Of course the government lies. Hell people lie to the government. The only question is who did it first and it doesn't really matter because no one will ever know.
Everybody lies at some point, that’s not the point, nor is who started really the point.
The point is that the government is the one writing and enforcing laws in society. That carries power with it, and as the old adage says with power comes responsibility. That’s been a huge problem with US government in recent years; these seems to be no problem with using, abusing, and just plain throwing around power, but very little responsibility guiding it. A large portion of the world would probably agree on that.
So following the example of who ‘started it’, it’s the government’s responsibility to ‘start it’; start with a moral example. And it also starts with the big business that is lobbying to them and helping them get in office; an arena where these is barely any morality at all.
Don’t dictate law, policy, or morality to me if you have no intention of upholding it yourself. The problem lies in the fact that many of us (rightly) see government as a bloated, self-serving machine bogged down under its own weight. If they intend to lie to the people just because the people can lie too, well, then that’s a copout and proof they had every intention of doing it anyway. If our leaders want to be leaders, then they need to
be leaders.
A boss I had and very much respected instilled in my the idea of address the problem, don't waste time trying to assign blame; with our country, as well as with Somalia, I think a lot of time can be saved by not wasting time on fingerpointing, but trying to get to the root of the respective problems and working on a fix.
Which brings me back to the point that I still maintain about the Somalian pirate situation - policing waters for the safety of our own shipping freighters is good, but to work to develop a stable government in Somalia that can take the crackdown on piracy into its own hands would be far better. Treating the problem, not merely a symptom.

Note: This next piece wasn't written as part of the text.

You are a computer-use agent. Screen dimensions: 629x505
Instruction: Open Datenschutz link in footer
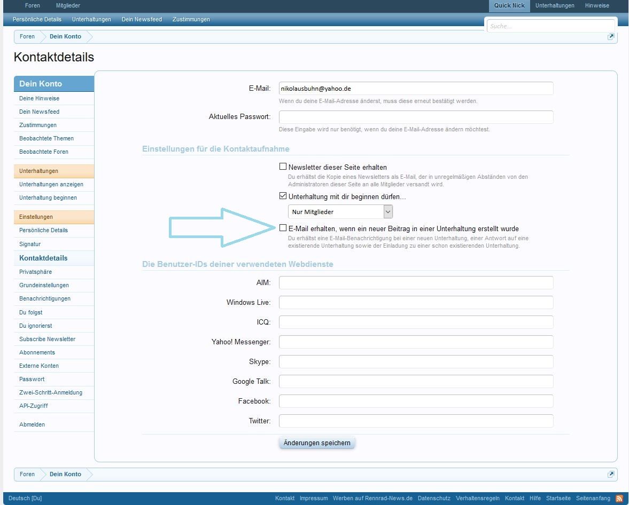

A good maxim to live by, but plugging it into Inkidu’s argument, much of the powers-that-be are very happy with things as they are. They have no intention of changing their policies. Eight failed years with the Bush administration, Halliburton and their ilk only define the ‘problem’ as everyone else; i.e., anyone and anything standing in the way of their goals.
The problem with Somalia is going to be a complex one; a good slice of population will resent a Western involvement or presence in their country, no matter the reason or the outcome. I can understand this from a certain viewpoint; as a citizen of the US, if foreign troops were ‘keeping order’ in my hometown, I’d very likely be setting roadside bombs and sniping at them too. Even this idea of hired help for the government wouldn’t wash. I would have been watching Blackwater with a very hard eye were I in New Orleans post-Katrina. I don’t recognize a bunch of yahoos with guns from North Carolina as an authority even if the president himself marched into the town with them.
Committing to surgical strikes to get rid of pirate bases of operation; yes. Putting masses of troops into Somalia to police it for years; no. Whatever aid that goes there should be given as tools to help Somalia get on its feet with a stable government, with the warning that those rebuilding Somalia do it responsibly or we’re going to take them out as well.